- ОТРЫВОК:
──────────

Готовим.РУ Готовим.РУ

Новинка 22.11.2024



Рецепты яблочных пирогов

Кулинарное национал-предательство


Древние верили, что имя определяет судьбу. Иной раз подумаешь - они и правы. Ясно же, что Вильям Похлебкин лишь по юношескому недомыслию мог заняться скандинавской историей. Человек по имени Вильям обречен быть поэтом, Похлебкин должен был стать поэтом еды. Орудием своим судьба избрала партком, вытуривший неудобного научного сотрудника из исследовательского института.

Приходится признать, что это один из редких примеров благотворного проявления "направляющей роли КПСС". Вильяма Васильевича направили-таки на истинный путь. Вскоре в "Неделе" появились первые статьи его "Кулинарного словаря", начисто лишенные энциклопедического занудства. Незадачливый историк оказался пламенным певцом снеди. Общество, одуревшее от пресной брежневской лапши, радостно внимало глаголам долгожданного гуру, учившего и в бедности жить со вкусом. Книги Похлебкина становились раритетами в день вывоза тиража из типографии. Словно драгоценный "тамиздат", их множили на ксероксах и переписывали от руки.

Казалось бы, кому же и подводить кулинарные "итоги века", как не ему. Увы, читатель, ожидающий живого описания мировой кулинарной истории в рецептах и анекдотах, будет обманут.

Провозгласив кулинарию искусством "очень важным, тонким и политически значимым", величайший российский кашевар и признанный корифей "грамотного супа" ударился в политику. До такой степени, что даже в разделе "Знаменитые едоки", где естественно было бы обнаружить портреты новейших пантагрюэлей, помещены всего четыре очерка - о Ленине, Сталине, Брежневе и Ельцине, едоках, заведомо не выдающихся.

Политика протыривается в кулинарию с удручающей назойливостью и прямолинейностью. Например, по традиции на коронационных обедах российских императоров подавали раковый суп (как он готовится, из этой книги узнать нельзя). Однако на банкете 1883 года это сделано не было. Комментарий Похлебкина: "Осторожный Александр III отверг это кулинарное произведение... по причине его сомнительной символичности. Пятиться Александр III не желал, хотя к "друзьям прогресса" себя не причислял". Историка не смущает, что в 1896 году Николай II, свято следовавший заветам батюшки, почему-то вернул раковый суп в коронационное меню. Ну да это легко объяснить: просто "безвольный сын Александра III доверился мнению своих придворных". По их же наущению "на второе же место была поставлена финляндская форель, разумеется, из чисто конъюнктурных политических соображений - для укрепления связей со строптивой провинцией". На основании каких источников делаются подобные выводы - неизвестно. Сдается, что таковых в природе не существует.

──────────

- ФРАГМЕНТ НАБОРА ДАННЫХ:
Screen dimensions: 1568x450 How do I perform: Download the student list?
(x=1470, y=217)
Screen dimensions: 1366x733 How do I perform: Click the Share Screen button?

──────────

- ЗАДАНИЯ К ВЫПОЛНЕНИЮ:
1. Выведите дословно часть отрывка о Похлебкине, начиная со слов «Приходится признать, что» и заканчивая словами «анекдотах, будет обманут.».
2. Изложите отрывок о Похлебкине в двух предложениях.
3. Продолжите отрывок о Похлебкине, начав сразу после его последнего предложения.

- ОТВЕТЫ ПО ЗАДАНИЯМ:
1.
Приходится признать, что это один из редких примеров благотворного проявления "направляющей роли КПСС". Вильяма Васильевича направили-таки на истинный путь. Вскоре в "Неделе" появились первые статьи его "Кулинарного словаря", начисто лишенные энциклопедического занудства. Незадачливый историк оказался пламенным певцом снеди. Общество, одуревшее от пресной брежневской лапши, радостно внимало глаголам долгожданного гуру, учившего и в бедности жить со вкусом. Книги Похлебкина становились раритетами в день вывоза тиража из типографии. Словно драгоценный "тамиздат", их множили на ксероксах и переписывали от руки.

Казалось бы, кому же и подводить кулинарные "итоги века", как не ему. Увы, читатель, ожидающий живого описания мировой кулинарной истории в рецептах и анекдотах, будет обманут.

2. Вильям Похлебкин, вытуренный парткомом из исследовательского института, стал пламенным певцом снеди, и его книги становились раритетами в день вывоза тиража из типографии. Однако в рассматриваемой книге он ударился в политику: в разделе «Знаменитые едоки» помещены лишь очерки о Ленине, Сталине, Брежневе и Ельцине, а выводы о политическом смысле коронационных меню делаются без указания источников.

3.
Взявшись вместо истории еды писать историю кулинарной политики, Похлебкин явно оказался не в своей тарелке. В обеих ипостасях профессионального историка - и как собиратель, и как аналитик - он явно несостоятелен.

Скудость источников роскошно изданного тома поразительна. Меню императорских обедов, поваренные книги, постановления "партии и правительства", пара случайных мемуаров - вот и все. Недостаток фактического "мяса" автор, подобно неопытному повару, пытается компенсировать приправами из экстравагантных выводов.

Открытия делаются на каждом шагу. Оказывается, в Гражданскую войну "одной из важнейших причин недостаточного питания интеллигенции... было вовсе не отсутствие продовольствия (пайки получали все, иногда по три-четыре пайка в разных местах), а отсутствие кулинарных навыков и полное неумение себя обслуживать".

Читатель с удивлением узнает, что во время голода 1921 года главной целью заграничных благотворителей и особенно американской АРА (American Relief Administration - "Администрации распределения помощи") была военная и промышленная разведка. И вообще "американцы всячески стремились саботировать и ослабить помощь голодающим в Советской России", упирая на то, что "советское правительство преследует религию и духовенство". Наш кулинар опять-таки на основании неведомых источников установил, что "церковь вовсе не отлучалась от участия в общественных мероприятиях, и слухи о преследовании духовенства и о разграблении церквей большевиками раздувались заграницей с целью оправдать отказ Запада от помощи голодающим в России". Впрочем, ненависть автора к АРА объясняется просто. Отвратный советский общепит 30-х годов строился за отсутствием другого опыта на фундаменте, заложенном АРА.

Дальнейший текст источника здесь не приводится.